Interesting indeed. A few months ago, the company I'm currently working for (you know, the paycheck day job doing IT work?) has a Premiere account. The tech support doesn't go through India anymore. It goes to a small tech center here in the states, actually in Round Rock, where I once worked in the 'bastard child' of Dell at one time. It is good to hear that Dell is at least listening to its business customers, but hopefully they'll listen to their customers even more. Those tech support PC World awards don't mean jack anymore to their bottomline. As I see it - in the next few years, the "buy american" mottos will return to a greater extent in keeping funds over here.
another DELL thread: http://www.foxnews.com/story/0,2933,103955,00.html As to world economy/free trade, do these economists believe that a lower priced labor market in the 3rd world will lower the price of cars or houses or medical care in America? Who cares if Patel can now afford to buy Marlboros' by the case and Coke by the gallon if Americans can barely afford a single wide in Tornado alley? You don't buy $25 - $50k cars, $250k houses, Plasma TVs, computers, cell phones and all the other toys America has come to enjoy working at the only jobs left in America (that haven't already been taken by illegal aliens or those on 'special' work permits). My question to the Ivy League economists: with all but limited manufacturing jobs gone, and now any job that can be done by phone going - just where, exactly, are we going to find/create high paying jobs? What new job sector out there is going to allow 5-15 million Americans to keep their houses, cars, medical benefits, vacations, retirement or the quality of life we have come to expect in exchange for a lifetime of hard work? Or are we to become one of those semi-impoverished nations that rely on tourist dollars to survive....look at what happened to our economy in the aftermath of Sept 11th. Millions of American CHOSE not to travel for safety reasond for a short time causing major economic disruptions to tourist based economies i.e Las Vegas, New York etc. Now imagine the economic effect of millions becomming permanantly un- or underemployed, where travel is no longer option...
Micheal Dell could care less if you were pissed off, all he cares about is making more money, heck it costs 23 dollars to build a Dell computer, and hes charging 100x that to some ppl. ITs been happening for decades, but now you get to talk to the foreign person instead of using what they made. Oopps, forgot to say SONYs customer service is far the worst Ive had to deal with hands down.
Ahh, the monthly sky if falling big business is evil F-chat thread. It would be funny if some of the comments weren't so ignorant.

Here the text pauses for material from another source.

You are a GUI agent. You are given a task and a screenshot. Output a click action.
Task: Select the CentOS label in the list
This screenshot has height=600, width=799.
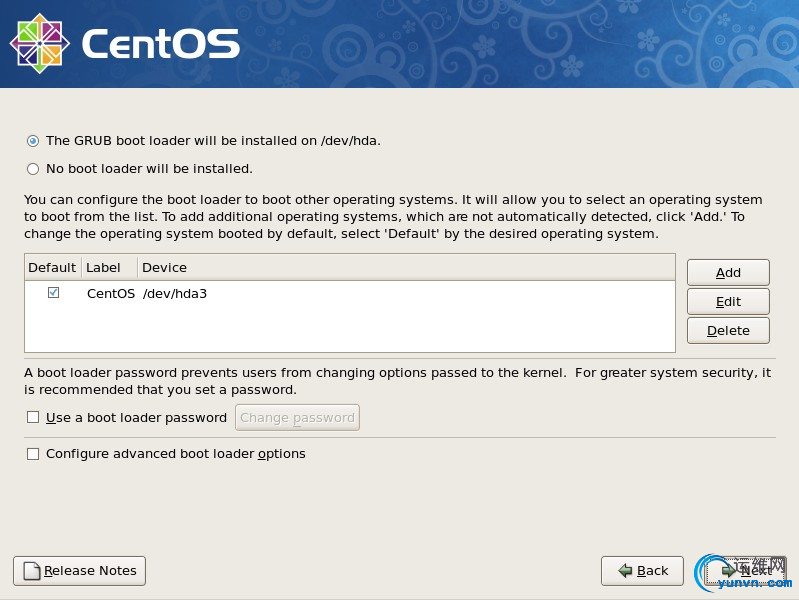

There's a very fine line between honesty and ignorance in a situation like this. It seems like if you even say you can't understand an Indian/Oriental person's accent, you're automatically racist. In all the letters, feedback, etc that I've sent to Dell, I try and keep this in mind and use the most PC wording I can. IMO, the fact of the matter is, when customer support is outsourced to another country where English is not the native language (whatever country that may be), there are going to be language barriers. Sure, I've had help from Indian CS reps who have been helpful. I wish I could say it wasn't the exception though. It's not a generalization; it's a fact, based on my personally talking to probably 50-100 Dell customer service reps in the past year.